Let $F$ be a field and $m, n \in \mathbb{N}$. By definition of the tensor product, there is a bilinear map $B : F^m \times F^n \to F^m \otimes F^n$ such that if $V$ is an $F$-vector space and $C : F^m \times F^n \to V$ is bilinear, then there exists a unique linear map $\tilde{C} : F^m \otimes F^n \to V$ such that $C = \tilde{C} \circ B$.
Since $\dim F^m \otimes F^n = \dim F^{mn}$, it follows that $F^m \otimes F^n \cong F^{mn}$. Is there a bilinear map $B' : F^m \times F^n \to F^{mn}$ that behaves just like $B$?
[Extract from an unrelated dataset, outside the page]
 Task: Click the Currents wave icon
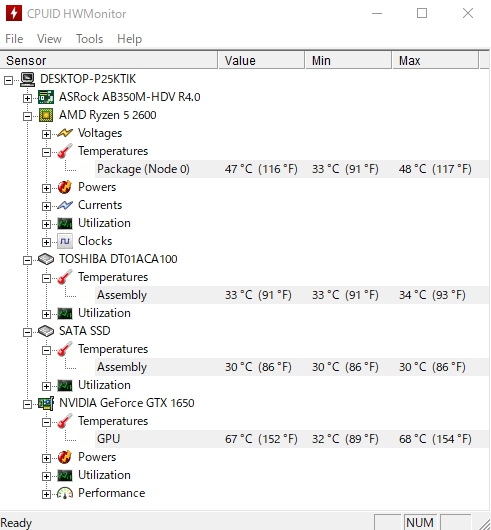coord(65,205)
The universal bilinear map $F^m \times F^n\to F^m\otimes F^n$ is just $$(\sum_j a_j e_j,\sum_i b_i e_i)\to (\sum_j a_j e_j)\otimes (\sum_i b_i e_i)=\sum_j\sum_i a_j b_i e_j\otimes e_i$$ Sending $e_j\otimes e_i\to e_{ji}$ you get your universal bilinear map $F^m \times F^n\to F^{mn}$.
It is the same as sending $(u,v)$ to the matrix $u v^\top$.